Series Introduction: I live in a small house. I work in a small office in a small church. For those reasons and others I will never have a huge library. When I add a book I almost always remove a book, a practice that allows me to focus on quality over quantity. Over the past couple of years I have focused on building a collection of commentaries that will include only the best volumes on each book of the Bible. I know when I’m in way over my head, so before I began I collected every good resource I could find that rated and reviewed commentaries. I studied them and then began my collection on the basis of what the experts told me. Since I did all of that work, and since I continue to keep up with the project, I thought it might be helpful to share the recommendations.
My focus will be on newer commentaries (at least in part because most of the classics are now freely or cheaply available) and I will offer approximately 5 recommendations for each book of the Bible, alternating between the Old Testament and the New. Today I’ll share what I learned about Matthew.
In his commentary on commentaries D.A. Carson points out that we are blessed to have an abundance of volumes on Matthew since as recently as twenty-five years ago the pickings were thin. As I read the opinions of the experts I saw that common pressing and divisive issues include the book’s authorship, views on divorce and remarriage, and eschatological concerns. The following recommendations are uniformly conservative, though they will vary on many particulars.
D.A. Carson – Matthew (The Expositor’s Bible Commentary). Carson’s work, an older but recently-revised one, consistently ranks in the top one or two for most commentators on the commentaries. You will want to purchase the revised edition (in place of the older two-volume paperback) that is packaged with Mark as Volume 9 of the hardcover EBC series. Of all the commentators, Carson himself seems least impressed with his own work; others are far more lavish with their praise. It ranks as the top suggestion from John Piper and Desiring God among many others. (Amazon, Westminster Books)
Leon Morris – The Gospel According to Matthew (Pillar New Testament Commentary). Morris is widely regarded as a superior commentator; he has contributed volumes on many books in a variety of commentary series. His volume on Matthew has received near-unanimous praise. Dr. Jim Rosscup of The Master’s Seminary says he “provides a thorough, clear, well-studied and mature tool based on the Greek but highly readable even for those who do not know Greek.” This neatly summarizes what I so enjoy about the PNTC series; it is scholarly and deep, yet readable for someone even with my rudimentary knowledge of Greek. (Amazon, Westminster Books)

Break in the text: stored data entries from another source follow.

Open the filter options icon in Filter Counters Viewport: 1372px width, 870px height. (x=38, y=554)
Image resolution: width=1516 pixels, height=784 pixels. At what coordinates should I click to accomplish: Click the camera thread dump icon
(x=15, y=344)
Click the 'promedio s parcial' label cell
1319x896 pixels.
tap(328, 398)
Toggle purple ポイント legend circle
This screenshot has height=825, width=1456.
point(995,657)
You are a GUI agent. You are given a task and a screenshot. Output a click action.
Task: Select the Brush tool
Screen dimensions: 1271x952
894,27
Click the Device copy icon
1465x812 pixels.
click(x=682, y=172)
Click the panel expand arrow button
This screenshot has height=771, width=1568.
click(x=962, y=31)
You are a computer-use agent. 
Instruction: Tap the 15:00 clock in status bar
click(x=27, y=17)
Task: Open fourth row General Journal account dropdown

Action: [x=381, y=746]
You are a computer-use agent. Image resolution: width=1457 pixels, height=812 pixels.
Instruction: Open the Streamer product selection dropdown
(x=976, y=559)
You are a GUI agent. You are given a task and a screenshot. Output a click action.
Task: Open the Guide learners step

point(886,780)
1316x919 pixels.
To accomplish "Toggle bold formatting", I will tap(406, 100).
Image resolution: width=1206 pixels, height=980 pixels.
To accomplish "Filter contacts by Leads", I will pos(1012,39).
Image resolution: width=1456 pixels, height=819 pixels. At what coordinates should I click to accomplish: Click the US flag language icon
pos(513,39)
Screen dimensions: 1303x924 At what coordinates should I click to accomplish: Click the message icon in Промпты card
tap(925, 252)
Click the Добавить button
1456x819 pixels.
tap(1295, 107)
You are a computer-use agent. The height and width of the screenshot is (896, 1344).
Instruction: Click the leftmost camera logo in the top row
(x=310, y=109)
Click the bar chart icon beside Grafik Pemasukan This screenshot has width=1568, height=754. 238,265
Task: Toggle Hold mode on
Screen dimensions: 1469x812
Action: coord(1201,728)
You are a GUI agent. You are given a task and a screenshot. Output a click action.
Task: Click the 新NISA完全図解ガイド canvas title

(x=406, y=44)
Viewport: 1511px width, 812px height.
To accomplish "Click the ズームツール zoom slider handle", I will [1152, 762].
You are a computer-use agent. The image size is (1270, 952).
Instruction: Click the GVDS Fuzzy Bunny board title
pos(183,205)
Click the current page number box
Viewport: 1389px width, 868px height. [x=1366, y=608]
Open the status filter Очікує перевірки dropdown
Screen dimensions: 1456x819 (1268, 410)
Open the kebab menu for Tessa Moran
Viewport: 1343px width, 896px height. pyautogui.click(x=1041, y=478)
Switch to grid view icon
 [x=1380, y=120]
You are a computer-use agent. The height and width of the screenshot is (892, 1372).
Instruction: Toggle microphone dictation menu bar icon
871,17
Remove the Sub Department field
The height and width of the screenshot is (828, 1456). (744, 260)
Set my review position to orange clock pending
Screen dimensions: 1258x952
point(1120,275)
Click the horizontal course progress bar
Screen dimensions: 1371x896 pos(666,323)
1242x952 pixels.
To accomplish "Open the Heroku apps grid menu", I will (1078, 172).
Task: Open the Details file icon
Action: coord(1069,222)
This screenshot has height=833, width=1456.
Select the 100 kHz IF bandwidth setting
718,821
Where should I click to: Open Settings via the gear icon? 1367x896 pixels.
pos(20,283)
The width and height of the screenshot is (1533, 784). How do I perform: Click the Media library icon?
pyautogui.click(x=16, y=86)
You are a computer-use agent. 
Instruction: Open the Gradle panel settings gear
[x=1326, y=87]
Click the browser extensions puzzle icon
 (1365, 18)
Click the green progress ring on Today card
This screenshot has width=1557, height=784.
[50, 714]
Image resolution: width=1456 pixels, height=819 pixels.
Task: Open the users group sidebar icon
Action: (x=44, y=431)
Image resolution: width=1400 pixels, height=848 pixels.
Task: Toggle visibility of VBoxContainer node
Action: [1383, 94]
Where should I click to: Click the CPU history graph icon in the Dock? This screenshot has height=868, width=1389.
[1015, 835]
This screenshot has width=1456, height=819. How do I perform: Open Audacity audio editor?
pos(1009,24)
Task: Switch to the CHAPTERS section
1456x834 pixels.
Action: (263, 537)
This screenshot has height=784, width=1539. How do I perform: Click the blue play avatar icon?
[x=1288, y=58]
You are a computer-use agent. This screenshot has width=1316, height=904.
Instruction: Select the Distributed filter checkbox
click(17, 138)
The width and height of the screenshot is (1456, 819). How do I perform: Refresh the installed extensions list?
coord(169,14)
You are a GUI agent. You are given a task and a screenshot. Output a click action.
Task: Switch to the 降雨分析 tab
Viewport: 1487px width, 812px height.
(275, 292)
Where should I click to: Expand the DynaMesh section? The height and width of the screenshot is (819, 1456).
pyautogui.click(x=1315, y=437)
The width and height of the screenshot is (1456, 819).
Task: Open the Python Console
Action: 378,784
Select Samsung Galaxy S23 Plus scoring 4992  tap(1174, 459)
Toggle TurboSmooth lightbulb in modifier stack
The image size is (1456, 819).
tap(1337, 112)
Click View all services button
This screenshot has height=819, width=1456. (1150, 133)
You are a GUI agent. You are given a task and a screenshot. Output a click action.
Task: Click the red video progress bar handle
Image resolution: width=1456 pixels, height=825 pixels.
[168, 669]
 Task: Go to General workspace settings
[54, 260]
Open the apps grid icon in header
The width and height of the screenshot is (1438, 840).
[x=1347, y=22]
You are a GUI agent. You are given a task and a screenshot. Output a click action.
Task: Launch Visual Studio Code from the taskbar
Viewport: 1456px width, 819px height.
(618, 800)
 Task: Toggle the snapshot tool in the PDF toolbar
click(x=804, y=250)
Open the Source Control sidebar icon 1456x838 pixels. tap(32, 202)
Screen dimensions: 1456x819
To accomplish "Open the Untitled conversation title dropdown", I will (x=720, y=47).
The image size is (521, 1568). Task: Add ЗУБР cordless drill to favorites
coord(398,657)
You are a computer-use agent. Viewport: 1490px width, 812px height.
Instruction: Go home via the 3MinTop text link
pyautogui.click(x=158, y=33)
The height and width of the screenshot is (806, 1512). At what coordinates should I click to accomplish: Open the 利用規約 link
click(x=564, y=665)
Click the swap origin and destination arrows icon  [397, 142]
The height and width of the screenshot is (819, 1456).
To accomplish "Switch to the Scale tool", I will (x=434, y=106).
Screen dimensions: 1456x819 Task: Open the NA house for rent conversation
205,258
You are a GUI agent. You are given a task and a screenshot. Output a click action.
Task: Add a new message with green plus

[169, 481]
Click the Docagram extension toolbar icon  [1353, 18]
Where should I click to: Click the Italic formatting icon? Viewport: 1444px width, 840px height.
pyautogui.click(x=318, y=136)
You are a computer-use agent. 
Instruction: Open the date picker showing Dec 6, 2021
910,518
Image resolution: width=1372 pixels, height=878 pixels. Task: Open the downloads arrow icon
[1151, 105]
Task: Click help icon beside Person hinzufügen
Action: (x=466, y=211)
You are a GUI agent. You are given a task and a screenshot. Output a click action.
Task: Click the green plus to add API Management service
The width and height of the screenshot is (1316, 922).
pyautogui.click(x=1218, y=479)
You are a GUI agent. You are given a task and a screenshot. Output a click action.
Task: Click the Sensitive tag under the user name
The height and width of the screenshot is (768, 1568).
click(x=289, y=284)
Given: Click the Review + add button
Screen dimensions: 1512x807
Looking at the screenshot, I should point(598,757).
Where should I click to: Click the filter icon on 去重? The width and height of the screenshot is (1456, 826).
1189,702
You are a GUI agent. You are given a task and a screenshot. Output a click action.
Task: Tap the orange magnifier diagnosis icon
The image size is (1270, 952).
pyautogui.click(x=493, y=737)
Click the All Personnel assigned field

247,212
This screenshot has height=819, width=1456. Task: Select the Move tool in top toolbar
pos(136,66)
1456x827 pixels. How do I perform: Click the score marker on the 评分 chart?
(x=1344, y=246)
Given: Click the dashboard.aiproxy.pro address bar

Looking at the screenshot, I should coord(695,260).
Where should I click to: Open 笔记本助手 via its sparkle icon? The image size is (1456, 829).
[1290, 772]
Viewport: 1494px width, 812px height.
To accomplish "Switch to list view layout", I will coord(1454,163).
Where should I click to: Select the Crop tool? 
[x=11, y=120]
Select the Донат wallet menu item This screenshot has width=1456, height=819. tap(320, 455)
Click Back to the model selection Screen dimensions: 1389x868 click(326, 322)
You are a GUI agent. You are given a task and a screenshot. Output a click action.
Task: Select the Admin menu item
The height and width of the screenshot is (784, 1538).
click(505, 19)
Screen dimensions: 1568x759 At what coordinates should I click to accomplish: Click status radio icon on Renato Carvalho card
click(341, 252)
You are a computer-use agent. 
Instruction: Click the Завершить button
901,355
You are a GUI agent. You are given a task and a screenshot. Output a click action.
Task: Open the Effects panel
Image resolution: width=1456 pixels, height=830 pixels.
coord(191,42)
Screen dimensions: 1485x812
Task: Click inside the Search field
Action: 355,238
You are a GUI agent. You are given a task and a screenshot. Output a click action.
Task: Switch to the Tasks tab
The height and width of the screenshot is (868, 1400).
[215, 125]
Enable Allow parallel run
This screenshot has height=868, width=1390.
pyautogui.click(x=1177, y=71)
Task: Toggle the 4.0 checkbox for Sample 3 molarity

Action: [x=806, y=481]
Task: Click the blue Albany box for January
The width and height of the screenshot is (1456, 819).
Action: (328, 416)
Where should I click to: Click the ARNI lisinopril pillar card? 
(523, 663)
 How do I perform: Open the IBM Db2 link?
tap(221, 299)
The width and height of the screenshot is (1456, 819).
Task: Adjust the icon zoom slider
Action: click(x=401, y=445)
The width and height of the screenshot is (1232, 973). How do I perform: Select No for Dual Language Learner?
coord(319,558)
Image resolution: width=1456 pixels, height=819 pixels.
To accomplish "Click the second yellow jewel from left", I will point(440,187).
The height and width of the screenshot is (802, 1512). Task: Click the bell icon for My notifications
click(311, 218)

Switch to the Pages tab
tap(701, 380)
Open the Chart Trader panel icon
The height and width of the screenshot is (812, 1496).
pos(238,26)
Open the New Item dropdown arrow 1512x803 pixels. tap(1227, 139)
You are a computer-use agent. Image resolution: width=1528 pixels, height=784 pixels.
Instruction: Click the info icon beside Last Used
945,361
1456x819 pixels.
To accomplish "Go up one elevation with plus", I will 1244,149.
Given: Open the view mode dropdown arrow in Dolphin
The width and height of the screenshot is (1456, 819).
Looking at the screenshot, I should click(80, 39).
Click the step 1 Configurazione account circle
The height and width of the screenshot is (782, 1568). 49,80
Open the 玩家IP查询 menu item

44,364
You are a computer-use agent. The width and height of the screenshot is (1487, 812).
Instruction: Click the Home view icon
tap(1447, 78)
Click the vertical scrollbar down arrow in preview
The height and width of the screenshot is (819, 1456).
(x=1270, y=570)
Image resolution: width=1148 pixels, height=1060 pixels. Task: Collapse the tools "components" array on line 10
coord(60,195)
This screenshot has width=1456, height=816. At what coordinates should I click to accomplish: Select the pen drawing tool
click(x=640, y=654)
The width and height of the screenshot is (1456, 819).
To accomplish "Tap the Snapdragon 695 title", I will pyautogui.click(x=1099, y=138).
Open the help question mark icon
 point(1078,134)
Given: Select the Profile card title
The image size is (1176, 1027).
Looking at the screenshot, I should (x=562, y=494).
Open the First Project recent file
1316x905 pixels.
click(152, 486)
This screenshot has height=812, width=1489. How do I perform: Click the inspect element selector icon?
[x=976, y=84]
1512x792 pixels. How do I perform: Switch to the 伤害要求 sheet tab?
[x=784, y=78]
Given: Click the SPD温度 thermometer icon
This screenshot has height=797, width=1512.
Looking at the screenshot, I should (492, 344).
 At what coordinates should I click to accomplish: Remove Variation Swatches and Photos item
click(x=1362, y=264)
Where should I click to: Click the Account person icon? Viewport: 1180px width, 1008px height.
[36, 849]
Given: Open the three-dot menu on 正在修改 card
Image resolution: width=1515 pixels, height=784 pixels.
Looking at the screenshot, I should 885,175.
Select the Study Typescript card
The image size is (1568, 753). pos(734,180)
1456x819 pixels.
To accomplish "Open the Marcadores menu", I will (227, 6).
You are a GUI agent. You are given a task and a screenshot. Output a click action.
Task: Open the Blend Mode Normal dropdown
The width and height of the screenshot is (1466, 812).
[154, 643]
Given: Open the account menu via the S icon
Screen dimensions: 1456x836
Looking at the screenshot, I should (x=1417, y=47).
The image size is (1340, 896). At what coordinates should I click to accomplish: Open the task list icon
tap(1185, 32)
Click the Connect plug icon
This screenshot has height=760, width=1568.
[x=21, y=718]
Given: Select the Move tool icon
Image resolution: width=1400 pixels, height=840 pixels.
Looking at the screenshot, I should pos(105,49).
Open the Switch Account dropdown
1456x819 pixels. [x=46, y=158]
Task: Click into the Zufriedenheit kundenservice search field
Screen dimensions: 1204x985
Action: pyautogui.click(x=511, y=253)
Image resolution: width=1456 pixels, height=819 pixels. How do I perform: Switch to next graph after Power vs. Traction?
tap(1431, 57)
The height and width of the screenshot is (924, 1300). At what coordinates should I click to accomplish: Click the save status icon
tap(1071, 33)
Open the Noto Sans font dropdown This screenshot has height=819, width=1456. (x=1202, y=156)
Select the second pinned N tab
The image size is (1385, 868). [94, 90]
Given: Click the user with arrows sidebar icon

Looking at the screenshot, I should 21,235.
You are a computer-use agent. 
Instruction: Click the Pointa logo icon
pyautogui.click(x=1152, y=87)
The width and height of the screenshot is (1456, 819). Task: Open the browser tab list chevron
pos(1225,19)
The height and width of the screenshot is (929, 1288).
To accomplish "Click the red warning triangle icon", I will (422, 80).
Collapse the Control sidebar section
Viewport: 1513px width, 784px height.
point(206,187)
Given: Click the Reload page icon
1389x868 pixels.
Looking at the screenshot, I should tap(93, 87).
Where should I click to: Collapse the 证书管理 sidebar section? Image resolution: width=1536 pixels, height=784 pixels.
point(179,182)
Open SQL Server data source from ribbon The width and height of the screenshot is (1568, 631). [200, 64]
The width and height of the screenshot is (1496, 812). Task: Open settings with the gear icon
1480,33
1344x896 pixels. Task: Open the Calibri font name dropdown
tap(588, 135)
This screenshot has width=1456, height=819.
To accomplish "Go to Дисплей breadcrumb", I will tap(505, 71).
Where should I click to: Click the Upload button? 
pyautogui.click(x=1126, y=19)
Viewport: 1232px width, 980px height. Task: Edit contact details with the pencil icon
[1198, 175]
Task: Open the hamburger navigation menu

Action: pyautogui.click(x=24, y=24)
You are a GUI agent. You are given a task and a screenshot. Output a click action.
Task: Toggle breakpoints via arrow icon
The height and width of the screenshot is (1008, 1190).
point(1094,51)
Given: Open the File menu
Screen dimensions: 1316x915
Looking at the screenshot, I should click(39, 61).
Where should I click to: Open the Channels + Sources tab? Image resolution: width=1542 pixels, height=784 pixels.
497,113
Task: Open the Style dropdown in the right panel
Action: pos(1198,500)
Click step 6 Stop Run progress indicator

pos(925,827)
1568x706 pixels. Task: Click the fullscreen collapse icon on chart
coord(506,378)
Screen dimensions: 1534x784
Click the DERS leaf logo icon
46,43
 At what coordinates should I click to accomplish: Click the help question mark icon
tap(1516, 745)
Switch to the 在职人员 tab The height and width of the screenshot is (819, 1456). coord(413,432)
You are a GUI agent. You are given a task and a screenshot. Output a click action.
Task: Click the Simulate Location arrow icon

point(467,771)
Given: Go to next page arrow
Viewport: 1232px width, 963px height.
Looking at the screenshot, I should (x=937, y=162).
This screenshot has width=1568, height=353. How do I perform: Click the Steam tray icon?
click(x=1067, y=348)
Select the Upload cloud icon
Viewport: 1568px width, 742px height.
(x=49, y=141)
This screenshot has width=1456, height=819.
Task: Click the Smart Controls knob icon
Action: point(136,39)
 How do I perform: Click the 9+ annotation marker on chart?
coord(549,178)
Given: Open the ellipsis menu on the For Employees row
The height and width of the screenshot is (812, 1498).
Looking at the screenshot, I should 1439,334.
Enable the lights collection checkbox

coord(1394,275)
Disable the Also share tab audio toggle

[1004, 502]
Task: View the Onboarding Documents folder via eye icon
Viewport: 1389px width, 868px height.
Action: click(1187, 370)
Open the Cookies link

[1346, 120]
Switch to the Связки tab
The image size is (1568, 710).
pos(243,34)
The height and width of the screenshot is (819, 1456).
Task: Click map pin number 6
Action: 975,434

R.T. France – The Gospel of Matthew (New International Commentary on the New Testament). France has a volume in the Tyndale series that is highly regarded, but it has since been eclipsed by his much longer and more significant contribution to the NICNT. That series, like so many, is somewhat uneven, but France’s is said to be excellent. Keith Mathison says the “work is thorough and solidly evangelical and will be beneficial to pastors and all serious students of Scripture.” I expect to find a greater number of endorsements as the commentators catch up with newer volumes like this one. (Amazon, Westminster Books)
Craig Blomberg – Matthew (New American Commentary). If I am reading the experts correctly, there seems to be a significant gap between the first three titles on this list and everything that follows. If you would like to have three good commentaries on Matthew, I think the choices are quite clear and are reflected above. If you want a little bit more variety, then you will likely want to include the volume by Blomberg. Carson assures us it is “not to be missed.” (Amazon)
Craig Keener – A Commentary on the Gospel of Matthew. Keener’s work receives high recommendations and significant warnings about the limits of its usefulness. It may also be going out of print since it is not available at Westminster Books and is currently available only from Amazon resellers. This is the kind of commentary I tend to avoid since I don’t consider myself sufficiently schooled to confidently sort through the weaknesses. However, most experts do recommend it with certain caveats. (Keener has since released The Gospel of Matthew: A Socio-Rhetorical Commentary, but I have found few expert reviews of the newer work.) (Amazon)
I am very eager to read expert reviews of Grant Osborne’s Matthew contribution to the new Zondervan Exegetical Commentary on the New Testament series (Amazon, Westminster Books). I am quite enjoying the series, including its unique layout and format, but am awaiting expert opinions).
Likewise, I am eager to read reviews of Doriani’s contribution to my favorite series, the Reformed Expository Commentary set (Amazon, Westminster Books), a series based on sermons. I have not had many opportunities to use the volumes on Matthew, but have benefited greatly from every other volume in the series.
Finally, let me close with a question: What are your preferred commentaries on Matthew? Are there some you’ve found particularly helpful?